Optimization of the Culture Medium Used for Direct TLC-Bioautography. Application to the Detection of Antimicrobial Compounds from Cordia gilletii De Wild (Boraginaceae)

TLC-bioautography, a convenient and simple mean of testing plant extracts and pure substances for their effects on pathogenic microorganisms, enables easy detection of active fractions. Its application requires a medium fluid enough to cast suspensions of microorganisms but viscous enough to adhere to the TLC plate and maintain sufficient humidity for bacterial growth. Mueller-Hinton (MH) agar and broth are often used for this purpose. These media have major drawbacks, however - microorganisms can suffer thermal shock from the temperature required for agar casting, and agar can also dilute the antimicrobial compounds, and immersion broth does not conveniently adhere to the TLC plate and dries too rapidly. To overcome these problems, we investigated several combinations of MH broth and MH agar (proportions 95:5, 90:10, 85:15, 80:20, 75:25, 70:30, 60:60, and 50:50) to discover a medium sufficiently fluid to prepare bacterial suspensions at 37 degrees C (the temperature for optimum growth of many pathogenic bacteria) yet which solidifies at ambient temperature.

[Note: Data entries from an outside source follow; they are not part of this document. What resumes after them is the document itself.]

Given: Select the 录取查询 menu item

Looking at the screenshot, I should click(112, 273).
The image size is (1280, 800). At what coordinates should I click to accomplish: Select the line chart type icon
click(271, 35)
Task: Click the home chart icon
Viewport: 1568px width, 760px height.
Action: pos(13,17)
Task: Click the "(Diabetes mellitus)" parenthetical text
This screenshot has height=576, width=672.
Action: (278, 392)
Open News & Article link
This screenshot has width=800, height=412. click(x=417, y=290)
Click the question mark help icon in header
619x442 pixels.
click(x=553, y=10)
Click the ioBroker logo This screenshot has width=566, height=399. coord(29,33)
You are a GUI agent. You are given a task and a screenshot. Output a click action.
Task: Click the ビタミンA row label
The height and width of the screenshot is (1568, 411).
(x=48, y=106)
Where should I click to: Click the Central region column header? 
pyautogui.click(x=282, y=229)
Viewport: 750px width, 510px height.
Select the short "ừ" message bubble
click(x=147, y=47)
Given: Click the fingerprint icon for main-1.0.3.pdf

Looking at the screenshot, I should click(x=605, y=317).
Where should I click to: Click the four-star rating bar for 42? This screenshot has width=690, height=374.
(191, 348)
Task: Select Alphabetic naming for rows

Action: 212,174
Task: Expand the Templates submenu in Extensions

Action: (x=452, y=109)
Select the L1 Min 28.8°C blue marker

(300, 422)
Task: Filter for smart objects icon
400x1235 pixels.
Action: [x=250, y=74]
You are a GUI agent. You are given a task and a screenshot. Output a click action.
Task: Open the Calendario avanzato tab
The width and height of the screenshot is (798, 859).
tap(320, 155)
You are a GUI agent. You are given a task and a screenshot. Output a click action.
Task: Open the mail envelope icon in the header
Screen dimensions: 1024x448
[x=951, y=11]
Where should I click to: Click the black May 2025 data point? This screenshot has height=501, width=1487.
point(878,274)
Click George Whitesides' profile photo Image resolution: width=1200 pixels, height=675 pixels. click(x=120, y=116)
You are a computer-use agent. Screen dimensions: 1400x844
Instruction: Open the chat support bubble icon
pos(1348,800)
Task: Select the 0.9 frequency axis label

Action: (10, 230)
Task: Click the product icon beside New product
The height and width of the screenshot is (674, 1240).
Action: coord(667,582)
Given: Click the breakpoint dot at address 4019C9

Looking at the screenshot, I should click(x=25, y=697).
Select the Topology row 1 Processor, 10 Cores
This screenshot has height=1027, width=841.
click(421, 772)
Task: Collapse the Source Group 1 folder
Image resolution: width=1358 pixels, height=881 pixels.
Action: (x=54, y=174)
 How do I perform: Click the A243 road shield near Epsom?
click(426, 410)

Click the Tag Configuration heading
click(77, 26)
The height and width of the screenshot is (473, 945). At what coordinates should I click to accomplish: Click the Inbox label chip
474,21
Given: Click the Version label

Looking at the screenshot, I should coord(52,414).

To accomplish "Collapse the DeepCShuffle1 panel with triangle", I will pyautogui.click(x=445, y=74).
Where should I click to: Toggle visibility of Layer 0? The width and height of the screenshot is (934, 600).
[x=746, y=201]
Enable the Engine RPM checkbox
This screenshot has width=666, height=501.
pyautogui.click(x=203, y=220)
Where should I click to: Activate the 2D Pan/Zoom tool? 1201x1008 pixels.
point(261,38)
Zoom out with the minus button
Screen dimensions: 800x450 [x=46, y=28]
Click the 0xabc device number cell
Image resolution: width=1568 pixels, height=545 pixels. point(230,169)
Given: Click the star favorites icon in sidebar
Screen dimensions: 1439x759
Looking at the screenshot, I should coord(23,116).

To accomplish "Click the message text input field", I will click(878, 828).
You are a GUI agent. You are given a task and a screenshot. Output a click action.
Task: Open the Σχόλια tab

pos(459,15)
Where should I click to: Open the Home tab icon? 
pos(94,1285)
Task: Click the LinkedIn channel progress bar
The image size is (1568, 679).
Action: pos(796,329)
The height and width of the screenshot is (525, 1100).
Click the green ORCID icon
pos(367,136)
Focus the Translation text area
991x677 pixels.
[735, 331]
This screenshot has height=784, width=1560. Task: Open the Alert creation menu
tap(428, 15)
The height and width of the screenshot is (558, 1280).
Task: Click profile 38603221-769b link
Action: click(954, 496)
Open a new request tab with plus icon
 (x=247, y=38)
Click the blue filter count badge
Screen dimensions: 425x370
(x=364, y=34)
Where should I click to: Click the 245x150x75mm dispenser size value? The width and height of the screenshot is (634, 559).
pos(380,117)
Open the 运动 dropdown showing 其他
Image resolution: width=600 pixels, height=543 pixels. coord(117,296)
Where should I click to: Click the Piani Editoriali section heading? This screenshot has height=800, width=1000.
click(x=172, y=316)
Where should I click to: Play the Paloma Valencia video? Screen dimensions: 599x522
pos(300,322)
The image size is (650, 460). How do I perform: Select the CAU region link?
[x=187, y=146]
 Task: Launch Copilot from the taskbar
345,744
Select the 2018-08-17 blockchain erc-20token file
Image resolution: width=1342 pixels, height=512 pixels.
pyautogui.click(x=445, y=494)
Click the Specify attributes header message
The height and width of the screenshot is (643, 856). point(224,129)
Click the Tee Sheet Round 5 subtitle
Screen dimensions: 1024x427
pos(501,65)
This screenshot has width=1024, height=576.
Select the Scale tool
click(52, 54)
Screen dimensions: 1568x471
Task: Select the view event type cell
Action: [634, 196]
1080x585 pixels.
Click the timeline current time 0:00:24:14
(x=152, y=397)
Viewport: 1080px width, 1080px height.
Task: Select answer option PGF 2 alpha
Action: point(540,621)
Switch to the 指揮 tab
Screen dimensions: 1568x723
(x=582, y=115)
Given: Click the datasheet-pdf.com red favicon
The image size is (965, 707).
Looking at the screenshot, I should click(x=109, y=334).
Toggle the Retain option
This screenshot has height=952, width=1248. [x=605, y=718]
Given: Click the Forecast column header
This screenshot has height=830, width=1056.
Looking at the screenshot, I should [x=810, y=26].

The mixture MH broth-MH agar 90:10 fulfilled these requirements; media containing higher proportions of MH agar were solid at 37 degrees C and those containing lower proportions of MH agar flowed down the plate, partly carrying the active spots, leading to poor detection and resolution. This simple modification of the culture medium can be applied to most media amenable to TLC-bioautography. This 90:10 mixture was used to detect antimicrobial compounds in a Congolese medicinal plant, Cordia gilletii De Wild (Boraginaceae), affording superior chromatographic resolution compared with MH broth alone. The active extracts were further compared by a second TLC bioassay for compounds able to quench the luminescence of Vibrio fischerii, a bioindicator for toxicity and general biological activity.